In some embodiments where the power limitation comprises threshold power, the terminal device 120 may determine scaled threshold power based on the number of panels and the threshold power; determine first power headroom for the first panel based on the scaled threshold power and transmission power of a first uplink transmission via the first panel; determine second power headroom for the second panel based on the scaled threshold power and transmission power of a second uplink transmission via the second panel; and report the first power headroom and the second power headroom.

In some embodiments where the power limitation comprises threshold power, the terminal device 120 may determine power headroom for the uplink transmission based on the threshold power and a sum of transmission power of a first uplink transmission via the first panel and transmission power of a second uplink transmission via the second panel; and report the power headroom.
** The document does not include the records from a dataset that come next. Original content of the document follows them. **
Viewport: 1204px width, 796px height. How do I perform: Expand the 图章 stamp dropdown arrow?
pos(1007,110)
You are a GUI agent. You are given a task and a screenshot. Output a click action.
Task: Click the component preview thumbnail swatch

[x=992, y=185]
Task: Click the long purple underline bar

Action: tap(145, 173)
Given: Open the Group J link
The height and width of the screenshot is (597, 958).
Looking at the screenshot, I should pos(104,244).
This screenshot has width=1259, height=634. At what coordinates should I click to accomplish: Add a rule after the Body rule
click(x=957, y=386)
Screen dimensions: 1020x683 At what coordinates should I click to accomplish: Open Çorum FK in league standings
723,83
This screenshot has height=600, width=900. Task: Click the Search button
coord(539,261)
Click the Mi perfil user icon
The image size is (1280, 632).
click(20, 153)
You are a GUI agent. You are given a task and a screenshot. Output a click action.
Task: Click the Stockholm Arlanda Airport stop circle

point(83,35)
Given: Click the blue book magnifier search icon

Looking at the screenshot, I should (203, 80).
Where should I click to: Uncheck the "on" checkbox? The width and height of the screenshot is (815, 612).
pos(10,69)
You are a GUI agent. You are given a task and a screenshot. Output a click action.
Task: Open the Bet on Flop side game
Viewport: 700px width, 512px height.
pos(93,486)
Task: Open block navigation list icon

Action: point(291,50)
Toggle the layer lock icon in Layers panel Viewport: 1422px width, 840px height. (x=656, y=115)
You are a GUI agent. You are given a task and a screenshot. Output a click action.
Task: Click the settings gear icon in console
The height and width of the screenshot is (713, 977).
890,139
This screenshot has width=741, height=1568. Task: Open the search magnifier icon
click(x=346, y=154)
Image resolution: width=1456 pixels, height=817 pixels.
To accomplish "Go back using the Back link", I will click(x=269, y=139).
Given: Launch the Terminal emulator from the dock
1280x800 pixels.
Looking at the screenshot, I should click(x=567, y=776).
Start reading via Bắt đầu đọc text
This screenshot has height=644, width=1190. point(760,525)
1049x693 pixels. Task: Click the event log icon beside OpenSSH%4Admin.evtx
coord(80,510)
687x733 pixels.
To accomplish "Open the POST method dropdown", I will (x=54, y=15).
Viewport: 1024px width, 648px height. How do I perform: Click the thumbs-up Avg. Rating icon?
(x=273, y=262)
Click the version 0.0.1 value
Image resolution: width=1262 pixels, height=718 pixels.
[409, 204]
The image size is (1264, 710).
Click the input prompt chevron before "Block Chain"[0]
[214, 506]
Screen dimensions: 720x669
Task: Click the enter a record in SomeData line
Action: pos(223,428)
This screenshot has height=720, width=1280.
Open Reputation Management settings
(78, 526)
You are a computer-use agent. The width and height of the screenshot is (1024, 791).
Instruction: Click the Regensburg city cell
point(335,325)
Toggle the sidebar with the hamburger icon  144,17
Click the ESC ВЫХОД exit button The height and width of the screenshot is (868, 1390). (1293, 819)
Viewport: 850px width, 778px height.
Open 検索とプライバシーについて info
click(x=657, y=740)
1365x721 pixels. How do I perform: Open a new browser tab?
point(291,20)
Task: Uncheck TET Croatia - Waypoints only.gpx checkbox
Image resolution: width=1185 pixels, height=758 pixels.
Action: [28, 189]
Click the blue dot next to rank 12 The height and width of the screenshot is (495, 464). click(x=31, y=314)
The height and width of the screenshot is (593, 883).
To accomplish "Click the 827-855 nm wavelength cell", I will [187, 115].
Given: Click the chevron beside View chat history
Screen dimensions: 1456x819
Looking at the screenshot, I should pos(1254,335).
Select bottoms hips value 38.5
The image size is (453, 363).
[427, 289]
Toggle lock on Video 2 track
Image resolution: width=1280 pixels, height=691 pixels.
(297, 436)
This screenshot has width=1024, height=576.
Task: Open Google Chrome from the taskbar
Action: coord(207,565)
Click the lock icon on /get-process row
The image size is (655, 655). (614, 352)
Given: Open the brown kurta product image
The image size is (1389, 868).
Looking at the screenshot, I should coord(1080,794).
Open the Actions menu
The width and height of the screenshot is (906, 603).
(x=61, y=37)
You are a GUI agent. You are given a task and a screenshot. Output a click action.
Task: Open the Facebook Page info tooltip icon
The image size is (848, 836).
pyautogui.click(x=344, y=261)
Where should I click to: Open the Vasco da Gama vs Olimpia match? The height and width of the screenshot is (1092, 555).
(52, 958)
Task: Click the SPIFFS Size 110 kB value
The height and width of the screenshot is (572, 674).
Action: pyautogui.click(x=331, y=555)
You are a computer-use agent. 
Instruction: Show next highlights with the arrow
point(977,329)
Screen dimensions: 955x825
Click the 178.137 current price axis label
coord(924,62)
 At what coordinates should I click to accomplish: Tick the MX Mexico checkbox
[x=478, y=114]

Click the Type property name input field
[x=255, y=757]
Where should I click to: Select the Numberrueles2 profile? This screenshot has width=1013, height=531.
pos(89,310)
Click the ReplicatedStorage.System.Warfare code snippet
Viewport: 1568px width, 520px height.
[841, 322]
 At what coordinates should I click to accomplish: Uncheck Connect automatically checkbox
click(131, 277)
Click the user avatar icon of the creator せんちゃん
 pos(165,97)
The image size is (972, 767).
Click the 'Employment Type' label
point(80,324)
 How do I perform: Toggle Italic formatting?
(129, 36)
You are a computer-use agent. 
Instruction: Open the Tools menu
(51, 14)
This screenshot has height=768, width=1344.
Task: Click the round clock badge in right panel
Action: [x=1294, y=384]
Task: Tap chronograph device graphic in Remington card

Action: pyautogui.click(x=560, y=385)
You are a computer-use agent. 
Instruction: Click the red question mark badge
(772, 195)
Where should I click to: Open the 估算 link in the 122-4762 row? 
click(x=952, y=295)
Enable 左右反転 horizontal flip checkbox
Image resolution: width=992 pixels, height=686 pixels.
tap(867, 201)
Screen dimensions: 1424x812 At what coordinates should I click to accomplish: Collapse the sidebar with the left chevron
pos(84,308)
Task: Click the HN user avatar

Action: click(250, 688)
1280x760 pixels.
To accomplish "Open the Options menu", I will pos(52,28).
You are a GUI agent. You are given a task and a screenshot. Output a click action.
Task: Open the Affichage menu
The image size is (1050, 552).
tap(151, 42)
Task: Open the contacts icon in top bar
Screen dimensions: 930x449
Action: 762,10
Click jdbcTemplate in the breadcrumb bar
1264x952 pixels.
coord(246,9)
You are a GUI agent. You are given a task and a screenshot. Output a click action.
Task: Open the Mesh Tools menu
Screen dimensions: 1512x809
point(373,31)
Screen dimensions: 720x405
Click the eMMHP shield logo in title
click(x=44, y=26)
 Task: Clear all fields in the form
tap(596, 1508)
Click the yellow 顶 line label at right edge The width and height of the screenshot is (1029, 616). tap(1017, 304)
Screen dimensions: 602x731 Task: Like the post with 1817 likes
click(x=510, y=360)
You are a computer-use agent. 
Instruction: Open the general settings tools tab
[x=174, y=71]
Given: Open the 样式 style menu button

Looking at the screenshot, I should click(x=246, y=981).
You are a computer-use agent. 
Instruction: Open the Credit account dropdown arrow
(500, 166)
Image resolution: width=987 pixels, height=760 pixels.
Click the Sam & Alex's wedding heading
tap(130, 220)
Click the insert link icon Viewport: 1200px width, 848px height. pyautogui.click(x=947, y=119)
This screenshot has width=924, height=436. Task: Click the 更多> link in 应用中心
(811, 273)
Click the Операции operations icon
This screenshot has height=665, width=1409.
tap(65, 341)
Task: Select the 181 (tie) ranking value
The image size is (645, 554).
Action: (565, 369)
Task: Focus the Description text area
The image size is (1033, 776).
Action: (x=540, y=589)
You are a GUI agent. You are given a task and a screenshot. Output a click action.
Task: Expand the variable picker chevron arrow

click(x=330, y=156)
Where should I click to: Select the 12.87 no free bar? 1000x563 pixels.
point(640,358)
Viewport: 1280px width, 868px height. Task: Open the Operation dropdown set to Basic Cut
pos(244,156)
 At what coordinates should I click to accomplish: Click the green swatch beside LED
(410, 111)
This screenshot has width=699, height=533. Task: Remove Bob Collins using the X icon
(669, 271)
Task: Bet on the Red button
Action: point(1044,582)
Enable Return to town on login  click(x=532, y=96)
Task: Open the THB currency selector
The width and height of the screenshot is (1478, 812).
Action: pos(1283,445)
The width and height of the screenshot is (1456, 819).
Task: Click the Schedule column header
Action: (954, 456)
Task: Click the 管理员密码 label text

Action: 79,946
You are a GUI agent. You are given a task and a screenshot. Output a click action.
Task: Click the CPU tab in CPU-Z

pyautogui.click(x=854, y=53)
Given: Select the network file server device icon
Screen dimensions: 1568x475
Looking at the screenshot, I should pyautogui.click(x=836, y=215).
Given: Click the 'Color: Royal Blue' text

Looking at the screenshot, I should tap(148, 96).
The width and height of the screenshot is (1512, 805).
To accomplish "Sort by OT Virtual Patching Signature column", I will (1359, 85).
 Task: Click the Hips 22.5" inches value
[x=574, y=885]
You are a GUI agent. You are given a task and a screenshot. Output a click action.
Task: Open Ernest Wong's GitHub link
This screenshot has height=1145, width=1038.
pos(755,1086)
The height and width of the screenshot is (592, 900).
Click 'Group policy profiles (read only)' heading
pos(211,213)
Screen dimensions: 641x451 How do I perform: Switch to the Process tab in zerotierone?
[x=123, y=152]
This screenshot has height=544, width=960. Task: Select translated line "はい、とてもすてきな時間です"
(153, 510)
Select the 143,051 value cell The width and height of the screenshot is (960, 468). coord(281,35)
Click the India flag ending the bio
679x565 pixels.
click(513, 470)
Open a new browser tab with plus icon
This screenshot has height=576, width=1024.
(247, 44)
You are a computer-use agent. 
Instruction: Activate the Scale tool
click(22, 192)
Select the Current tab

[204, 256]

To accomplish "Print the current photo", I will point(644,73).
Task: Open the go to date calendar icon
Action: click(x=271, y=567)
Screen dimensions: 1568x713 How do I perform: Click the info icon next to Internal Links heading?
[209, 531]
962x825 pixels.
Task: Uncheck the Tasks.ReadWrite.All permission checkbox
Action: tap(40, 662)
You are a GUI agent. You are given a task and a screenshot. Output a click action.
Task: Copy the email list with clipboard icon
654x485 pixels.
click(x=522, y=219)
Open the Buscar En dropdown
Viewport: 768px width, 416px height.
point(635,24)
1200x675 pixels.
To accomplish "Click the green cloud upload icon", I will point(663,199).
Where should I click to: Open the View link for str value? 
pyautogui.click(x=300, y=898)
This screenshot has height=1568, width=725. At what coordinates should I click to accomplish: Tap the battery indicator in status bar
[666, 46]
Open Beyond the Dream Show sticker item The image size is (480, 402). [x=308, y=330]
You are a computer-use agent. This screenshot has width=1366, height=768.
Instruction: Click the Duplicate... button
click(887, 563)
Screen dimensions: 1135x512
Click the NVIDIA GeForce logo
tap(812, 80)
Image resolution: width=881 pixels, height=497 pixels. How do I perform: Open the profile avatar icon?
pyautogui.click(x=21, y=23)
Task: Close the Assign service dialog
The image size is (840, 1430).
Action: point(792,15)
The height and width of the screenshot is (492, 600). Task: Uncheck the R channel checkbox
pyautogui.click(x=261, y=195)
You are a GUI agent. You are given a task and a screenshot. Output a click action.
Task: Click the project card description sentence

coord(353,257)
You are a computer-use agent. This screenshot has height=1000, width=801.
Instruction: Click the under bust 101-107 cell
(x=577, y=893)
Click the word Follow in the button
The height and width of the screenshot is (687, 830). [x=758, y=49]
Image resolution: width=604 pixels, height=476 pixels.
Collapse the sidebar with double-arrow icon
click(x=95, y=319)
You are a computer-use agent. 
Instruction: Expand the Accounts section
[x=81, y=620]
In some embodiments where the power limitation comprises first threshold power for the first panel and second threshold power for the second panel, the terminal device 120 may determine transmission power of a first reference transmission via the first panel based on a first set of parameters and transmission power of a second reference transmission via the second panel based on a second set of parameters different from the first set of parameters; determine first power headroom for the first panel based on the first threshold power and the transmission power of the first reference transmission; determine second power headroom for the second panel based on the second threshold power and the transmission power of the second reference transmission; and report the first power headroom and the second power headroom.

In some embodiments where the power limitation comprises threshold power, the terminal device 120 may determine transmission power of a first reference transmission via the first panel based on a first set of parameters and transmission power of a second reference transmission via the second panel based on a second set of parameters different from the first set of parameters; determine power headroom for the uplink transmission based on the threshold power and a sum of the transmission power of the first reference transmission and the transmission power of the second uplink transmission; and report the power headroom.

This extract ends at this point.